Phil is hiding in his office when Pepper stumbles in, clearly drunk. She is wearing a suit, because Pepper always wears suits, and slams a piece of paper down on his desk.

"This is my _resignation_," she slurs firmly. She tips a bit and steadies herself against the chair. "It says that _I quit_."

"You can't quit," Phil says.

"Well. I do."

"You _can't_," he says again.

Pepper makes a small whining sound and slumps into the chair across from him. "But I _hate everybody_," she complains. "I hate Tony and Bruce and Steve and Thor and Natasha and—no, wait. Actually. I like Natasha. And Clint. They do their jobs. That's . . . that's _good_, Phil. We should hire more people like that."

Phil nods. "Yes, we should."

"But the rest of them! The rest of them! I hate them, Phil! I have these dreams where I—and there is fire, Phil, so much _fire_ . . ."

She trails of dreamily. Then, "but Jane. Jane can stay. And Peggy. And Betty. And Darcy. They are funny, and Darcy, Darcy brings alcohol. I _like_ alcohol. Go fish! That's what Peggy and Betty do all the time! You think they are going over notes _but they are not_. And so! I quit."
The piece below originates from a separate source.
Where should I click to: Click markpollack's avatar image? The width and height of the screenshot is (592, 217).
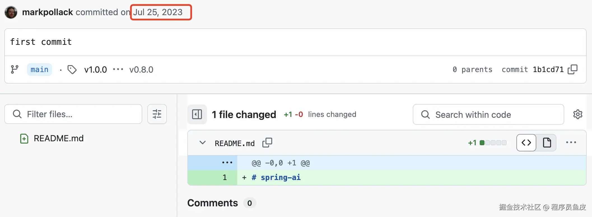click(11, 12)
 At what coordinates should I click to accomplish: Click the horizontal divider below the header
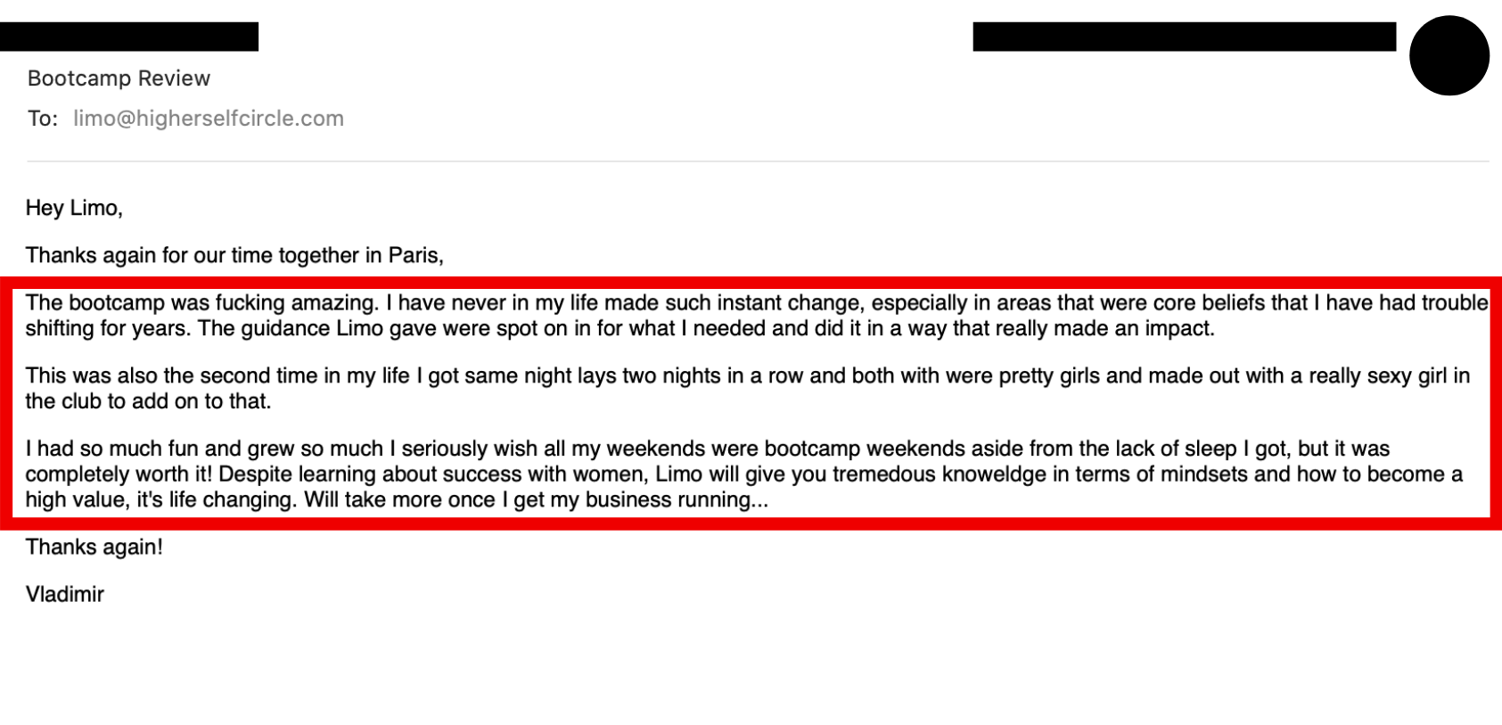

Phil considers jumping through his window to his death, but he is on the first floor, and he's pretty sure he wouldn't be able to break the glass, because that is his life. Fucking art school.

"Pepper," he tells her calmly, "you cannot quit. You are the one thing that is keeping this company going. Without you, we would _never_ be able to actually go up on opening night."

"That is correct," Pepper agrees regally. "Yes."

"And if you quit, you'll have to go work for HYDRA," he adds. "And _nobody_ wants to work for 'Hindered Youth Drama'. They work with _assholes_."

Pepper's head lolls a little, and she frowns at him. "They work with troubled youth, Phil," she says plainly, in a moment of lucidity.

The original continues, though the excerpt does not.